The Times Union published a story on the inaugural Heart Recovery Reunion at St. Peter’s Hospital. Held May 25, the event reunited two cardiac surgery patients with the team of health care professionals who saved their lives.
From the article:
Marija Sebastian, 49, of New Jersey was visiting the area in December when she fainted in a Colonie hotel lobby. In the days before the car ride, she experienced leg pain and extreme fatigue, but attributed the symptoms to a previous bout with COVID-19. By the time they pulled into the hotel parking lot, she began to suffer a sharp pain in her upper right chest and difficulty breathing. She collapsed twice before being brought by ambulance to St. Peter’s. While in the emergency department, she went into cardiac arrest. A massive pulmonary embolism was stopping her heart from pumping. Doctors revived her four more times.
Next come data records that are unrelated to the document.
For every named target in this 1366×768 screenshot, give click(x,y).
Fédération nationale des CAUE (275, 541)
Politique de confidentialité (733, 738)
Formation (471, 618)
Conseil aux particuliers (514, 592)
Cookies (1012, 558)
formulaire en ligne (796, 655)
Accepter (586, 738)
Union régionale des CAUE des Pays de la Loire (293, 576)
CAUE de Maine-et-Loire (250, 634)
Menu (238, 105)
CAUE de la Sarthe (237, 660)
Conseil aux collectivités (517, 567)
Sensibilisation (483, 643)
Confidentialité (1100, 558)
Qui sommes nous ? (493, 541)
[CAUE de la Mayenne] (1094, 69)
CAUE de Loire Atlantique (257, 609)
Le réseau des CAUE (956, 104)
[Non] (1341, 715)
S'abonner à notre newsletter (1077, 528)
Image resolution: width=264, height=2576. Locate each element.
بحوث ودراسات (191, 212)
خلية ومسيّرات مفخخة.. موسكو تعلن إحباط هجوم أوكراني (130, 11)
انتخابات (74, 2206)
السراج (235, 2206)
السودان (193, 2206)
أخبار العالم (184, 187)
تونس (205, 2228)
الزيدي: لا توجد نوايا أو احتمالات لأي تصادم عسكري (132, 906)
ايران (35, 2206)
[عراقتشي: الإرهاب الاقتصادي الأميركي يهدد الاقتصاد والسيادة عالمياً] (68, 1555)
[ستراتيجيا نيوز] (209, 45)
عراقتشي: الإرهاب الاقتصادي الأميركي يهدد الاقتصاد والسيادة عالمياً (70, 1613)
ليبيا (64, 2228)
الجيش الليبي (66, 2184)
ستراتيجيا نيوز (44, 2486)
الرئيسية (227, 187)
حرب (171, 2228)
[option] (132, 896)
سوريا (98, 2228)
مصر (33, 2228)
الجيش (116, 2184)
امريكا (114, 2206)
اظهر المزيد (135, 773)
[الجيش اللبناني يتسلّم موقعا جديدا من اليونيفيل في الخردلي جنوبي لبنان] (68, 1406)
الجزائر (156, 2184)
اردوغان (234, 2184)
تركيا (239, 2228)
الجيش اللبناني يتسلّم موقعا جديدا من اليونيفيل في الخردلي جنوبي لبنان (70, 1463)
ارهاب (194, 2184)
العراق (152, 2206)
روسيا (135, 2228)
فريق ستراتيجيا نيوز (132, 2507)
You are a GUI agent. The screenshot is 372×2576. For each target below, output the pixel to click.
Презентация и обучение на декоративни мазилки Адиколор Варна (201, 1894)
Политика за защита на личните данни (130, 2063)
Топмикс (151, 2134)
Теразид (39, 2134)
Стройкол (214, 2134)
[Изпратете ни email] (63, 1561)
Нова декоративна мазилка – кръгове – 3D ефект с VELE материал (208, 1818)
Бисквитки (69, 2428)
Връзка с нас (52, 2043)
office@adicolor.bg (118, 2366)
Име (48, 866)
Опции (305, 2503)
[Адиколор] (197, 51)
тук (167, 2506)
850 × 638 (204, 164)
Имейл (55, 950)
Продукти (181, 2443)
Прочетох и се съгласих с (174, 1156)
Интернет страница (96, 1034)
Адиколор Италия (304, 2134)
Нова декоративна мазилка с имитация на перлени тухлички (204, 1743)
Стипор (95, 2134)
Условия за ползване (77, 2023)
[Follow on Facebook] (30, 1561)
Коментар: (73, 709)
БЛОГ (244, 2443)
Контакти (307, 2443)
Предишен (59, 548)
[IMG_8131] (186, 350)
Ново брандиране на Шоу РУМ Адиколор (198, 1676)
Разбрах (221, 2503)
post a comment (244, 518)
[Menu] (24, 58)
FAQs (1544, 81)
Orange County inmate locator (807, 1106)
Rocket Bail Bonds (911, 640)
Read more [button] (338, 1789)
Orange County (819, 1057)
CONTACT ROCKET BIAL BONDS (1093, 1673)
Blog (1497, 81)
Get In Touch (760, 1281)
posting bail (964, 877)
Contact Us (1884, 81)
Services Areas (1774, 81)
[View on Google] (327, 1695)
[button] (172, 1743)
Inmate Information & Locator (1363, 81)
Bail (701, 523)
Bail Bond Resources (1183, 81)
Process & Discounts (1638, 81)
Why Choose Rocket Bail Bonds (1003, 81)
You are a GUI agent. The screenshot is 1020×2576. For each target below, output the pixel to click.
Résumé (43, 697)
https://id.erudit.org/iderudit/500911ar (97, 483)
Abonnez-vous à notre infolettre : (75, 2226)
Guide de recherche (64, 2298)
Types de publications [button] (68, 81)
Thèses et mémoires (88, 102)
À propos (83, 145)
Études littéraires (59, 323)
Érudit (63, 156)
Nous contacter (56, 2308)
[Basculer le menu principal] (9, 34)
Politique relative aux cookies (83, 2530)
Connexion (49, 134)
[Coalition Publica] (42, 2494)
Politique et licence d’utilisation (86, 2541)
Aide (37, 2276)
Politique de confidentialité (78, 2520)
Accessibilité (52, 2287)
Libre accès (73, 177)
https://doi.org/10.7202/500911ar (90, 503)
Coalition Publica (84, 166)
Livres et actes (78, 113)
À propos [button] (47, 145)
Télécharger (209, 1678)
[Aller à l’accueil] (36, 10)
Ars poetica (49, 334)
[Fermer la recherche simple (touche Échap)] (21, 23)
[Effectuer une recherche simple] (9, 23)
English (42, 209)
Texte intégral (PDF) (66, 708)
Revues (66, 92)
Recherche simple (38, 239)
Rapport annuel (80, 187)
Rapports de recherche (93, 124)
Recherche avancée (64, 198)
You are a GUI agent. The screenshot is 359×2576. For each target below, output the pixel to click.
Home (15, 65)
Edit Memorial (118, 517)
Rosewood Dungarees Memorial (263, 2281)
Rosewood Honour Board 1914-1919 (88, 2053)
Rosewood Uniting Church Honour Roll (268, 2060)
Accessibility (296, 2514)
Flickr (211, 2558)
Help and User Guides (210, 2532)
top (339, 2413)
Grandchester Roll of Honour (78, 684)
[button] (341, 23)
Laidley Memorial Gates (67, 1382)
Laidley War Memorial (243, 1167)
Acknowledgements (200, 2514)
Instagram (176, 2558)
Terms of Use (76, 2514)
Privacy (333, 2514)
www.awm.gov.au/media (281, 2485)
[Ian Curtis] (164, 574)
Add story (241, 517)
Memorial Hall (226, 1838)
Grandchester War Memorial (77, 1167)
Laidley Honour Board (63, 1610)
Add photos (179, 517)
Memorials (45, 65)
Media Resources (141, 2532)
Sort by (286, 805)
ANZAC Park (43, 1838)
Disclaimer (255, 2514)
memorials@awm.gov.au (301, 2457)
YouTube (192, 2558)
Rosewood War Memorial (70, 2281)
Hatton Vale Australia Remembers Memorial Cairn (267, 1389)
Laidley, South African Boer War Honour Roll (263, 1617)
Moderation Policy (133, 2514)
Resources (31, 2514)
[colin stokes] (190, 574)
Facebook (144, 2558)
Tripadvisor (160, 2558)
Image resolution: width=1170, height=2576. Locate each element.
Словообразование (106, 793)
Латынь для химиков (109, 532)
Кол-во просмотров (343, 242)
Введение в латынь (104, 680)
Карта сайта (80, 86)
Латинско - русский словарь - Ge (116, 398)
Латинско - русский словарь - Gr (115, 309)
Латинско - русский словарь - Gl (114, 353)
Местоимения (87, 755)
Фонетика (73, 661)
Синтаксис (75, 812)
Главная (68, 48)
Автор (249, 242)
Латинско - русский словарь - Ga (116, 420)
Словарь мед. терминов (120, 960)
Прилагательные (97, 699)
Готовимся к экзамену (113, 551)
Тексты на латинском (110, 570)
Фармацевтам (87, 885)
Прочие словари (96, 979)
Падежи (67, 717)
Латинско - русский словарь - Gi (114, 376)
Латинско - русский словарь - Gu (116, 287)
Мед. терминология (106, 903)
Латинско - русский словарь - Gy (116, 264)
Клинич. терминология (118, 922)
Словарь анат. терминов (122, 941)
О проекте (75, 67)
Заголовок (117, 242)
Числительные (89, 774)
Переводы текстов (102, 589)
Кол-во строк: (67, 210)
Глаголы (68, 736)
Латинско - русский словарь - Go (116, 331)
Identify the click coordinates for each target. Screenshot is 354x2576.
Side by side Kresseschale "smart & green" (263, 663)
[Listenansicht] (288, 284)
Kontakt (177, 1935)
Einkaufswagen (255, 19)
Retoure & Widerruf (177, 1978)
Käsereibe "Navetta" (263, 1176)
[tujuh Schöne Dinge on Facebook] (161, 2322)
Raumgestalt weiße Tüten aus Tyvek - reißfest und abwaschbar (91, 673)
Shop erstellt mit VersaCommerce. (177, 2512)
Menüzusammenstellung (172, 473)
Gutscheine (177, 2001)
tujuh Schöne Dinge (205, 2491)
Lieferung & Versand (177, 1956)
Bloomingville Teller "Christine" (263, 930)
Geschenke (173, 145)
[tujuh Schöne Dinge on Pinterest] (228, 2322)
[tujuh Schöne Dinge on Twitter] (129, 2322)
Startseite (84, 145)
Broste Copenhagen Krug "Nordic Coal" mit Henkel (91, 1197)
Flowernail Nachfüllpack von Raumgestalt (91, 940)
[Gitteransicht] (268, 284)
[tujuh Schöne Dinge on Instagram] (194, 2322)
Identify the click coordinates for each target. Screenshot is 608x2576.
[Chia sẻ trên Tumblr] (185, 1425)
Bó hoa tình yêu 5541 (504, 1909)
To restore function to her heart in preparation for surgery, Dr. Colin Hirst, a structural and interventional cardiologist at St. Peter’s brought her to the catheterization lab for emergent aspiration thromboectomy assisted by an Impella RP device. The device, made by Abiomed, Inc., is a temporary heart pump installed through the femoral vein that provides circulatory support for patients who develop right side ventricular failure. This allowed her heart to resume pumping so Hirst and the cardiovascular surgical teams could remove the clot and repair the damage. She is now fully recovered and back to work.